8 décembre 2014

REVUE : La Revue des Droits de l'Homme (vol. 6, 2014)

Marie-Laure BASILIEN-GAINCHE

En 2007, le Comité Balladur pour la réforme des institutions avait brandi le futur nouvel article 11de la Constitution comme un étendard des droits fondamentaux que le peuple allait conquérir du même élan que la nouvelle voie d’accès au contrôle de constitutionnalité. Droit d’initiative populaire et recours direct au Conseil constitutionnel, les deux mamelles de la nouvelle démocratie française. Une démocratie nouvelle rééquilibrant les pouvoirs et faisant la part belle aux droits fondamentaux, bref une république moderne !

Voici pour le discours. La réalité juridique, elle, éclaire les « droits » conquis d’une autre lumière. Moins brillante. On ne reviendra pas sur la question prioritaire de constitutionnalité et les coups de rabot portés à sa traduction dans le texte constitutionnel lui-même où d’ailleurs il n’est pas question de droits fondamentaux mais de « droits et libertés que la Constitution garantit » et où en fait de recours indirect, il s’agit d’un recours filtré par les juridictions suprêmes.
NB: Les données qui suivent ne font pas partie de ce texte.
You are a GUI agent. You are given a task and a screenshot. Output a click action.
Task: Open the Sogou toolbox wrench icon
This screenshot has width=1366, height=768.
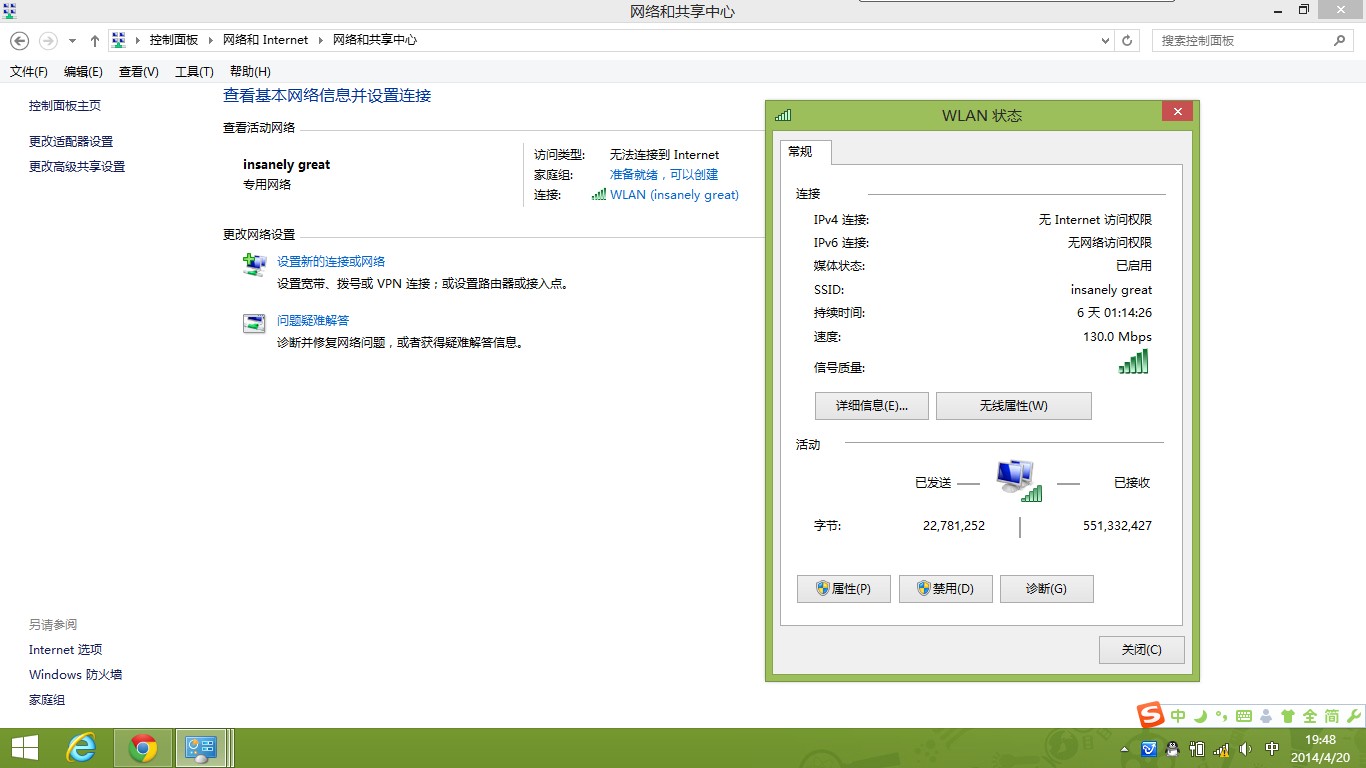pos(1353,716)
Quant au référendum législatif de l’article 11, il faut chercher loin pour y voir l’expression d’un droit nouveau au bénéfice des citoyens. Ne cédons toutefois pas à la mauvaise foi en reconnaissant qu’indéniablement l’alinéa 3 de l’article 11 ouvre une nouvelle possibilité pour le peuple français de s’exprimer directement : il s’agit bien d'inaugurer un nouveau référendum. Pourtant, plusieurs indices témoignent d’une sorte de pusillanimité - pour ne pas dire plus - à octroyer effectivement ce droit d’expression politique directe.

D’abord, le délai de mise en œuvre du droit promis. Il aura fallu attendre 7 ans pour que les textes de mise en application entrent en vigueur. La loi organique et la loi du 6 décembre 2013 qui précisent l’article 11 ne le rendront effectif qu’au 1er janvier 2015.

Ensuite, l’étendue du droit espéré. Présenté dans un premier temps comme un « droit d’initiative populaire », le Comité Balladur a tout aussi rapidement conçu comme « indispensable d’[y]associer les parlementaires » (Rapport du Comité de réflexion et de proposition sur la modernisation et le rééquilibrage des institutions, Une Ve République plus démocratique, La Documentation française, 2007, p. 74). De sorte qu'on a plutôt affaire à un droit d'initiative parlementaire - une minorité d'1/5 du Parlement soit 185 parlementaires - soutenue par un nombre significatif d'électeurs - 1/10 des inscrits soit plus de 4 millions de personnes.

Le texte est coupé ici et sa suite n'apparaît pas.